В этом деле русские потеряли сто человек, противник же – в несколько раз больше.
Следующий день прошел тихо, и только 22 июня великий визирь решился атаковать наши позиции всеми силами. В шесть пополуночи Кутузов, бодрствовавший до рассвета, увидел казаков, скачущих во всю мочь с криками: «Турки! Турки!»
На русские порядки надвигалась самая сильная армия из собранных за всю долгую кампанию.
Решид Ахмед-паша призвал в Шумлу всех верных слуг султана Махмуда, а также полувассальных владетелей и партизан. Под его зеленым знаменем собрались трехбунчужный паша Мехмед Чапан-оглу, Вели-паша – назир Алеи и Мухтар-паша, сыновья Али-паши Янинского, владетеля Албании, Эпира и Фессалии, Кючк-Али-паша – предводитель янычар, правитель Измирско-Айдынского округа Кара-Осман-оглу, генерал Даг-Девреи-оглу, Юсуф-ага, Гяур-Хассан. Множество янычар из Константинополя, отборная конница из Анатолии, корпус албанцев, 78 орудий из подразделений «низам-джедида» являли собой мощную силу...

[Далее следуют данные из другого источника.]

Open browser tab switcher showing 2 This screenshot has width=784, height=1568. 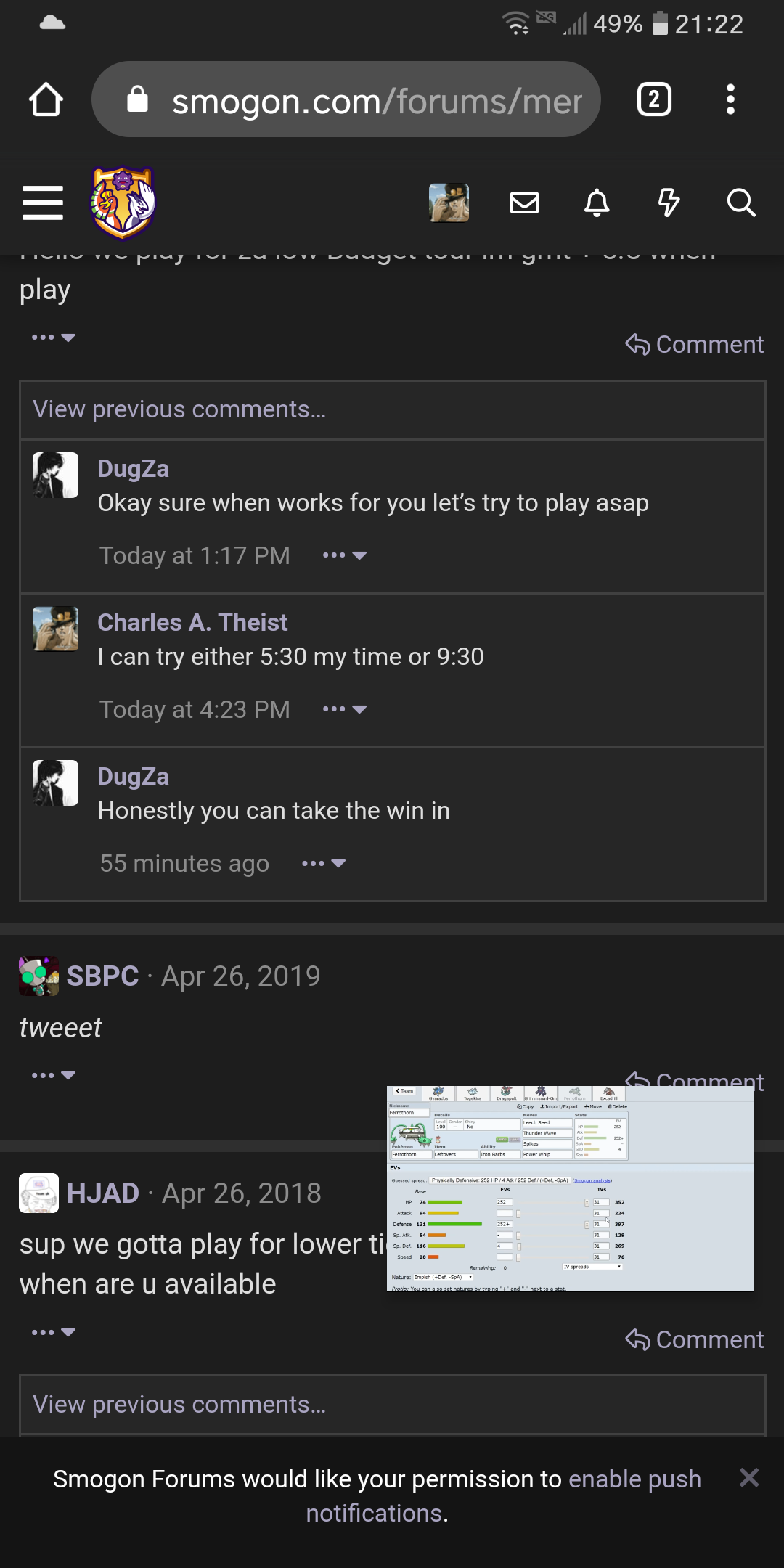point(653,99)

В восемь утра центр турецкой армии, составленный большею частью из пехоты, развернулся впереди первой линии русских. С обеих сторон загремела канонада. Грязно-желтый пороховой дым неподвижно стоял в мареве: не было ветерка, чтобы стронуть его. Русская артиллерия, несмотря на превосходство в численности, не могла заставить замолчать вражеские батареи, огонь которых наносил большие потери. Неподвижные каре представляли собой удобную цель, и каждое ядро, особенно пущенное по прямой линии во фланг, вырывало до десятка солдат. Но вот пушки смолкли, и масса турецкой конницы тремя языками стремительно атаковала наш центр и оба фланга.

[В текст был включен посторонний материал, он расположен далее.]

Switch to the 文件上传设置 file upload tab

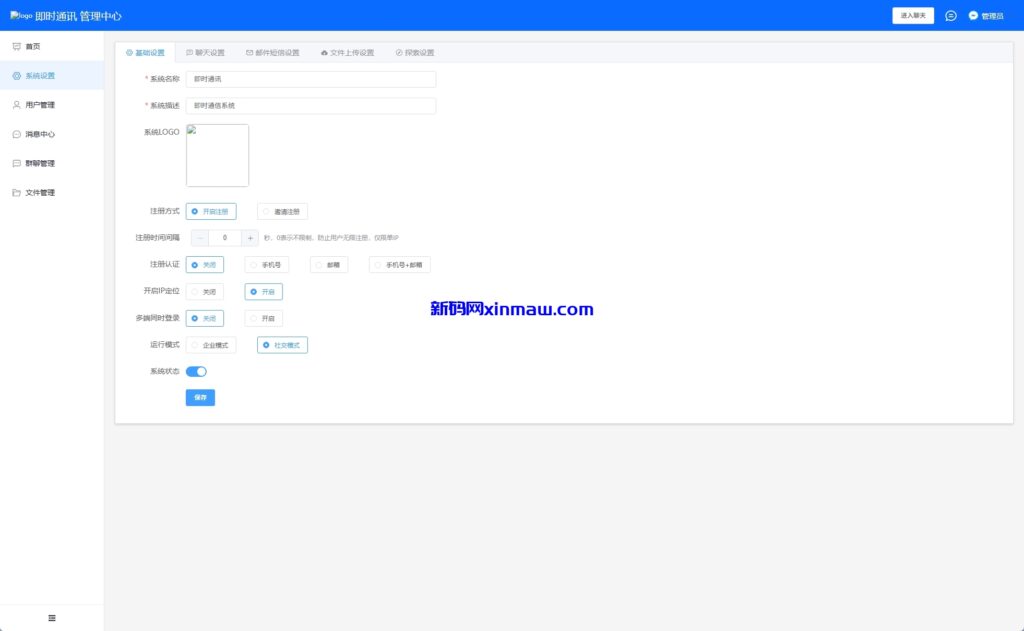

Несмотря на всю грозность момента, Михаил Илларионович невольно залюбовался открывшейся красочной картиной.
Над толпой несущихся всадников колыхалось несколько сот ярких – зеленых, красных, синих – знамен. Золото, серебро и драгоценные камни, украшающие сбрую прекрасных лошадей, ослепительно блестели на солнце. Сверкали и переливались и богатые одежды турецких офицеров. И среди этой клокочущей, кипящей лавы неколебимо стояли наши каре, со всех сторон открывшие сильнейший огонь. Миг – и вое окуталось ружейным и пушечным дымом.

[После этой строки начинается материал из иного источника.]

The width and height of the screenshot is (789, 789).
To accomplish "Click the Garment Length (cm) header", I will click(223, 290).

«Движения неприятеля направлены так мудро, что могли бы служить славой и самому искусному генералу», – подумал Кутузов. Он не особенно страшился яростного натиска, зная по опыту, что турецкая конница, лишенная правильного строя, не способна прорвать пехотное каре. Когда их стеганет несколько плотных и кучных залпов, всадники начинают без толку крутиться и наскакивать друг на друга. Возникает беспорядок, и тут уже хозяином положения окончательно становится русская пехота.
Как он и предполагал, атака была отражена артиллерийским огнем первой линии. Турки отхлынули к своим флангам. Однако большая колонна под командой Чапан-оглу обскакала наше правое крыло. Михаил Илларионович тотчас отрядил батальон егерей, которые рассыпались по утесистым возвышенностям и в виноградниках, тянущихся вдоль разградской дороги. Вместе с двумя эскадронами ливонских драгун и казаками они остановили конницу Чапан-оглу и отбросили ее с большими потерями назад.